Enplug is an advertising-technology company whose office is a six-bedroom, three-bathroom Ranch-style home in the Bel Air section of Los Angeles. Twelve of the company’s 37 employees, including the chief executive, live and work there—24 hours a day, seven days a week—without the commute and few outside distractions.
Is this a kind of secular monastic community?
Employees and managers meet, work, eat, clean, exercise and sleep in the same space. And while there are occasional uncomfortable moments, such as nudging your boss to do the dishes, companies like Enplug say it is good for professional relationships, saves on rent and travel costs and is often just plain fun. Employees who choose to live in such arrangements are generally single 20-somethings who have recently left dorm life.

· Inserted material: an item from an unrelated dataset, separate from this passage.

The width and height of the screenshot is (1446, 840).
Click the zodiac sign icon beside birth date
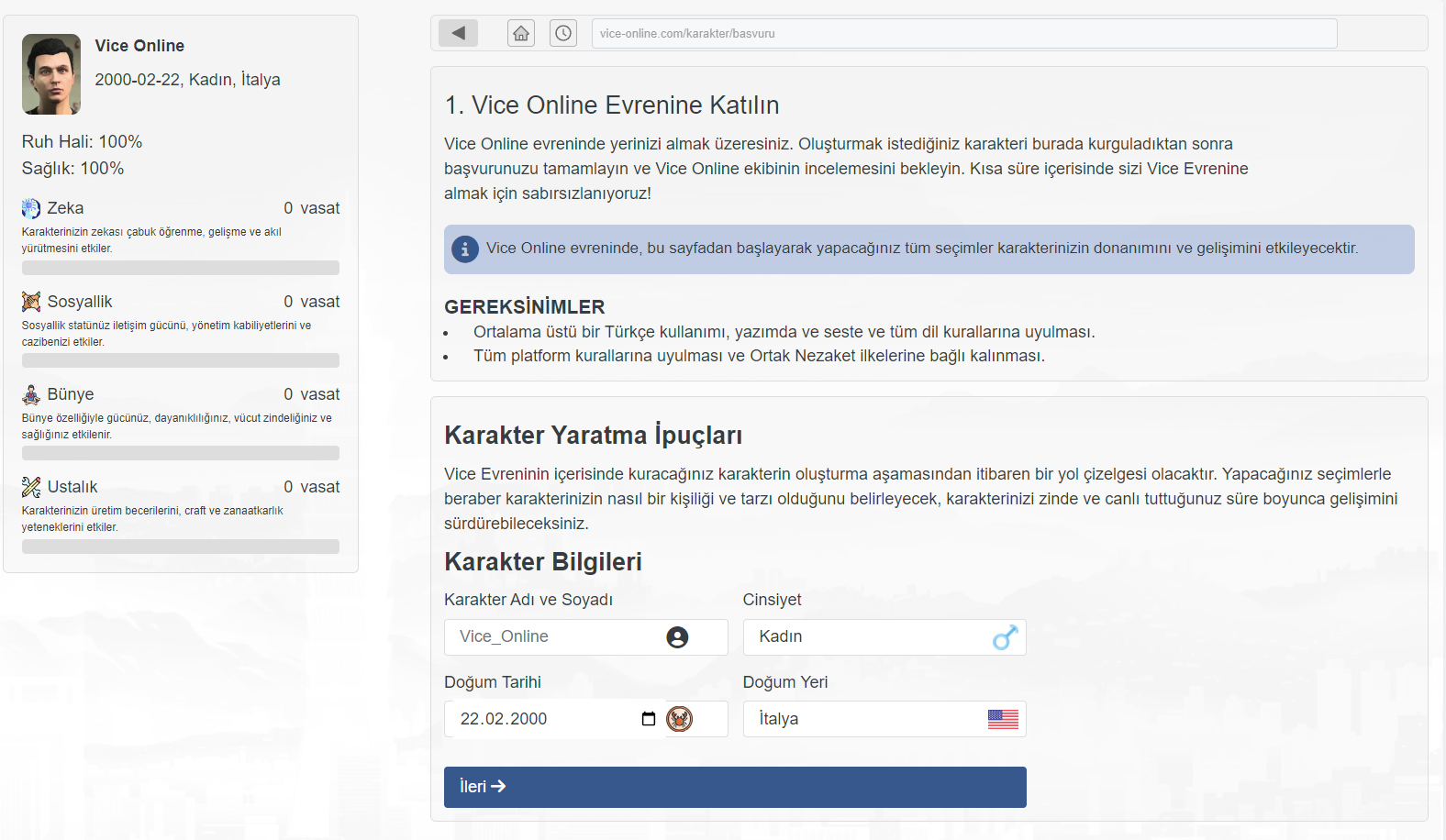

“We don’t try to separate work life from our personal life,” says Nanxi Liu, the 23-year-old co-founder and CEO of Enplug, which creates digital billboards, incorporating tweets and other social-media streams. “It’s a little bit cultish,” she says. “It is also extremely efficient.”
At the Enplug house, work literally gets done around the clock. Engineers often pull all-night coding sessions and roll out of bed around midday, while account managers wake up hours earlier to attend client meetings that are typically held offsite in cafes or clients’ offices.
“We work 24/7. We code. We go to bed. We wake up. We code,” says Alex Ross, 23, the firm’s chief technology officer and one of Ms. Liu’s roommates.